Si era presentato come il Sindaco a pedali. Le associazioni dei ciclisti romani avevano creduto nel nuovo rinascimento a due ruote portato avanti dal medico genovese, ma mese dopo mese l’affezionato abbraccio che gli avevano tributato al suo ingresso a palazzo Senatorio si è tramutato in una serie di schiaffoni sonanti.

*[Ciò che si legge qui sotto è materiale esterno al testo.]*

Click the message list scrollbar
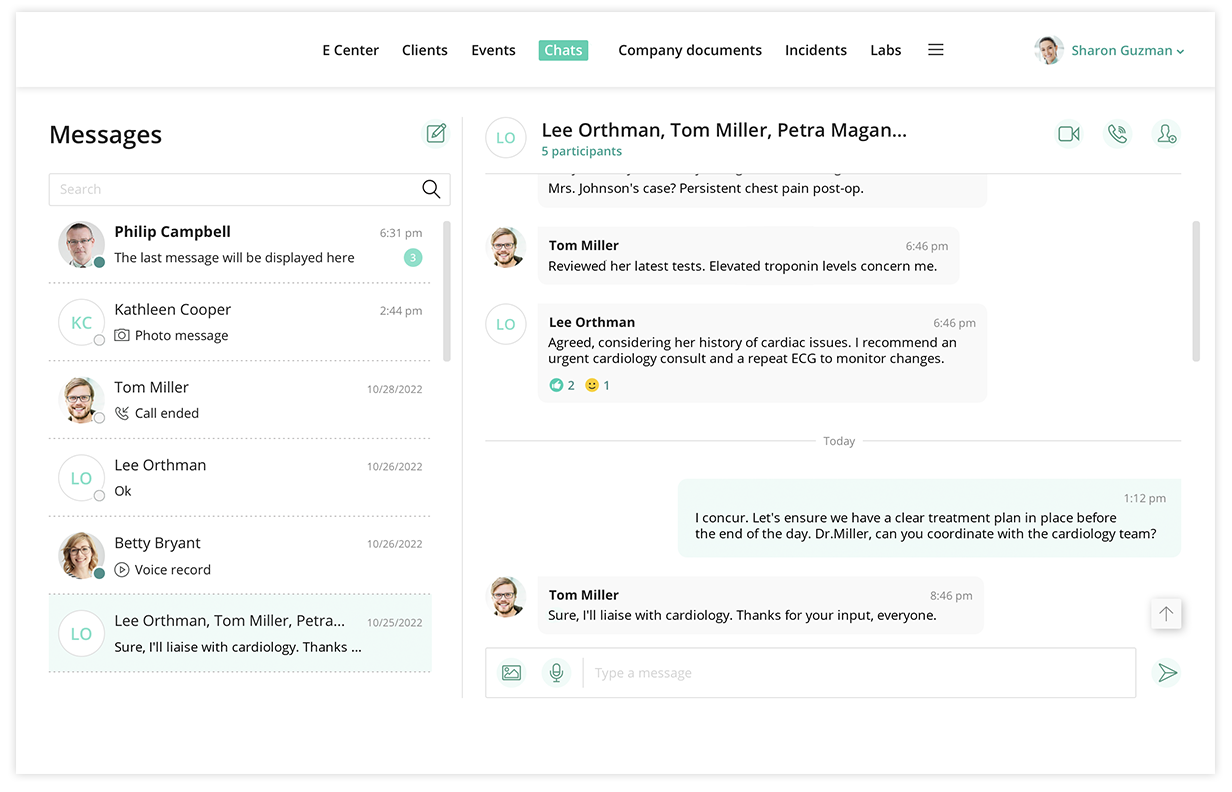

Se con la pedonalizzazione del Fori Imperiali i fan delle due ruote si sono stupiti dell’assenza di una pista ciclabile con vista Colosseo, ora il report di un semplice giro domenicale si è trasformato in una vera e propria scomunica per l’operato della nuova giunta, tanto da rimpiangere la vecchia amministrazione: “Mi sembra che la situazione in quanto a degrado in generale sia alquanto peggiorata rispetto alla giunta precedente. Io mi vergognerei a chiamarle piste ciclabili”.

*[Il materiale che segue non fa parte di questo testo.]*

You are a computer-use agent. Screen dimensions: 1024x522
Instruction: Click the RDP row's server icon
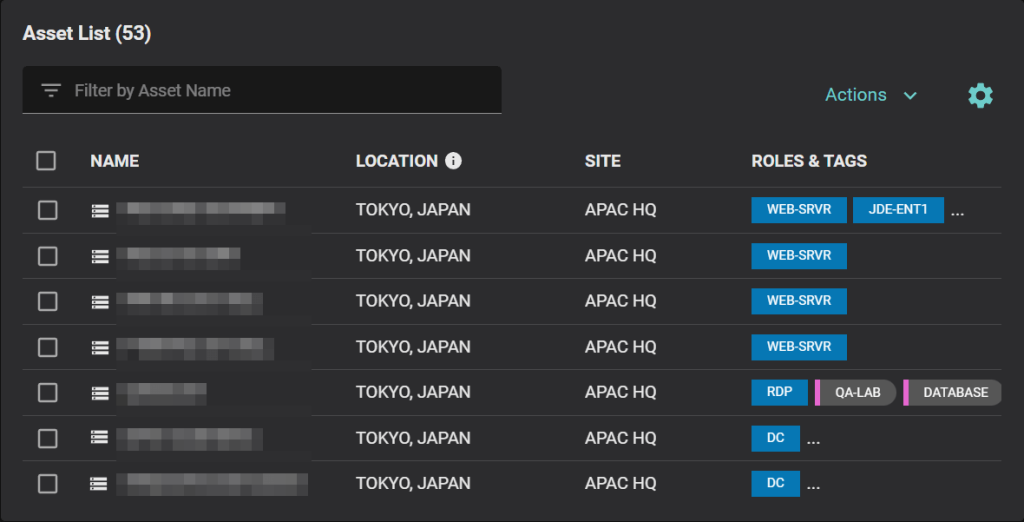click(99, 393)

La denuncia viene dall’associazione BiciRoma: “Siamo usciti in bicicletta per una bella passeggiata verso il centro di Roma, abbiamo percorso ovviamente la pista ciclabile da ponte Tazio alla Magliana e ritorno dopo villa Pamphili passando per auditorium e moschea. Non c’era un metro di pista che non fosse ricoperto di fogliame piante sporgenti e fondo dissestato. Risultato della bella passeggiata di salute e cultura: tre cadute e una clavicola rotta ed escoriazioni varie nel tratto antistante l’ingresso della moschea perchè ovviamente il fondo della pista in quel tratto molto liscio reso ancora più scivoloso da un po’ di pioggerella e ricoperto di foglie.
“Da mesi – prosegue l’associazione – aspettiamo un incontro ufficiale con il Sindaco Marino, senza contare i tanti fax inviati ai suoi assessori che dovrebbero occuparsi del settore e che invece da mesi latitano, incapaci dopo sei mesi di dar vita ad una struttura che possa rendere Roma in merito alla mobilità ciclistica al pari di tante città europee dove spostarsi in bici è una cosa normale e piacevole e non un pericolosa avventura”.